Rethinking Mutual Coupling in Movable Antenna MIMO Systems

TL;DR

This paper models movable antenna MIMO systems considering mutual coupling effects, proposing optimization algorithms to enhance capacity, and demonstrating significant capacity gains through simulations.

Contribution

It introduces a circuit-theoretic model for MA-enabled MIMO systems with mutual coupling, and develops novel algorithms for optimizing antenna positions to maximize capacity.

Findings

Mutual coupling effects can be exploited to improve MIMO capacity.

The proposed algorithms effectively optimize antenna positions considering mutual coupling.

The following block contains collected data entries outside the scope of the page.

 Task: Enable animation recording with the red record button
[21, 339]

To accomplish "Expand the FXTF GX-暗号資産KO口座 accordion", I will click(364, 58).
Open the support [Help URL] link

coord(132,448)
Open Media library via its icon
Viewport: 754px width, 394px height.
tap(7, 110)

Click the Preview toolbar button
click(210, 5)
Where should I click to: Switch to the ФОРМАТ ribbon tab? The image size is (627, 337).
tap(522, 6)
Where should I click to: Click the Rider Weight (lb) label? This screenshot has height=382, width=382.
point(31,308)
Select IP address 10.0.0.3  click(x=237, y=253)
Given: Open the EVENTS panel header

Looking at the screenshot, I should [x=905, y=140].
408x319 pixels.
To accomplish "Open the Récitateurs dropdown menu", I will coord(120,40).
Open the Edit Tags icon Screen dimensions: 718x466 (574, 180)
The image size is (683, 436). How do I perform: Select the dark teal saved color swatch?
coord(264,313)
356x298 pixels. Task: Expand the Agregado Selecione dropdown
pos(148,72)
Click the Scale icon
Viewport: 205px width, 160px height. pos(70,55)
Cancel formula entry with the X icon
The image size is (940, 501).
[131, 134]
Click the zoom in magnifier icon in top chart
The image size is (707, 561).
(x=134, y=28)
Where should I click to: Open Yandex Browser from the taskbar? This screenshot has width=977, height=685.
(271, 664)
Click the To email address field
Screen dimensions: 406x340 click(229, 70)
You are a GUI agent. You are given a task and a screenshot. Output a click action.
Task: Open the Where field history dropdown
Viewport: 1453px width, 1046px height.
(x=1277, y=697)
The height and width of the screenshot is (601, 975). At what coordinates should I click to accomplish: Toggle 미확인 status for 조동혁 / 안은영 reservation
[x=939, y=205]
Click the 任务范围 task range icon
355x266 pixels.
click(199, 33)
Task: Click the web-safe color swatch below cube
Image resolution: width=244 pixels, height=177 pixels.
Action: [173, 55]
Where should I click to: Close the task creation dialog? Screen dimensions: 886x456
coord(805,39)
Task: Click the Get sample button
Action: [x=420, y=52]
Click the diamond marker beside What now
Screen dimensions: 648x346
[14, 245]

Simulation results show significant capacity improvements using the proposed methods.

Abstract

Movable antenna (MA) systems have emerged as a promising technology for future wireless communication systems. The movement of antennas gives rise to mutual coupling (MC) effects, which have been previously ignored and can be exploited to enhance the capacity of multiple-input multiple-output (MIMO) systems. To this end, we first model an MA-enabled point-to-point MIMO communication system with MC effects using a circuit-theoretic framework. The capacity maximization problem is then formulated as a non-concave optimization problem and solved via a block coordinate ascent (BCA)-based algorithm. The subproblem of optimizing MA positions is challenging due to the presence of the analytically intractable MC matrices. To overcome this difficulty, we develop a trust region method (TRM)-based algorithm to optimize MA positions, wherein Sylvester equations are employed to compute the derivatives of the inverse square roots of the MC matrices. Simulation results show significant capacity gains from leveraging MC effects, primarily due to customizable MC matrices and superdirectivity.